Royal Air Force officer

Air Vice-Marshal Anthony Sean Corbett, is a retired senior Royal Air Force officer.

==RAF career==
Educated at Keele University where he studied geography and biology, Corbett joined the RAF in the Photographic Interpretation Branch in 1988. He was deployed on operational service during the Gulf War in 1990, the Bosnian War in the mid-1990s and the NATO bombing of Yugoslavia in 1999 as well as the Iraq War in 2005. He went on to be Commander of the Joint Service Signals Organisation at RAF Digby in 2006, Principal Staff Officer to the Deputy Supreme Allied Commander Europe at SHAPE in 2008 and Chief of UK Intelligence in Afghanistan in June 2010.

— COLLECTED MATERIAL —

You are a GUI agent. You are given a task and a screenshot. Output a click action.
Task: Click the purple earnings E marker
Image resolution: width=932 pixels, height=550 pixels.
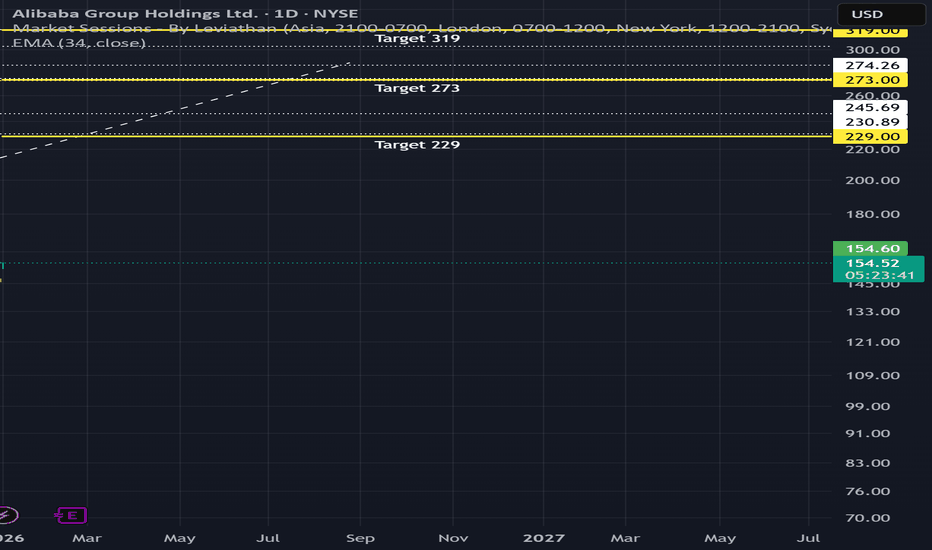point(72,516)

— QUESTIONS TO ANSWER —
1. Answer from the text about Air Vice-Marshal Corbett:
(a) Is Corbett still serving in the Royal Air Force?
(b) Which two subjects did he study at Keele University?
(c) What post did he take up in June 2010?
2. Turn the paragraph of the text about Air Vice-Marshal Corbett that begins "Educated at Keele University" into a short list that keeps its main facts.
3. Continue the text about Air Vice-Marshal Corbett from where it stops.
The listing has no part in this.

— TASK RESPONSES —
1.
(a) No, he is retired.
(b) Geography and biology.
(c) Chief of UK Intelligence in Afghanistan.

2.
- Studied geography and biology at Keele University
- Joined the RAF Photographic Interpretation Branch in 1988
- Served on operations in the Gulf War (1990), the Bosnian War (mid-1990s), the NATO bombing of Yugoslavia (1999) and the Iraq War (2005)
- Commander of the Joint Service Signals Organisation at RAF Digby, 2006
- Principal Staff Officer to the Deputy Supreme Allied Commander Europe at SHAPE, 2008
- Chief of UK Intelligence in Afghanistan, June 2010

3.
After that Corbett became Deputy Assistant Chief of Staff (Intelligence) at Permanent Joint Headquarters in March 2011, Deputy UK Military Representative to NATO and Chief of Staff of the UK Delegation in October 2011 and Assistant Chief of Staff (Intelligence) at Permanent Joint Headquarters in 2014. His last post was as Deputy Director for Commonwealth Integration at the Defense Intelligence Agency in Washington, D.C. in September 2016 before retiring in September 2018.

Corbett was appointed a Member of the Order of the British Empire in the 2000 New Year Honours and a Companion of the Order of the Bath in the 2018 Birthday Honours.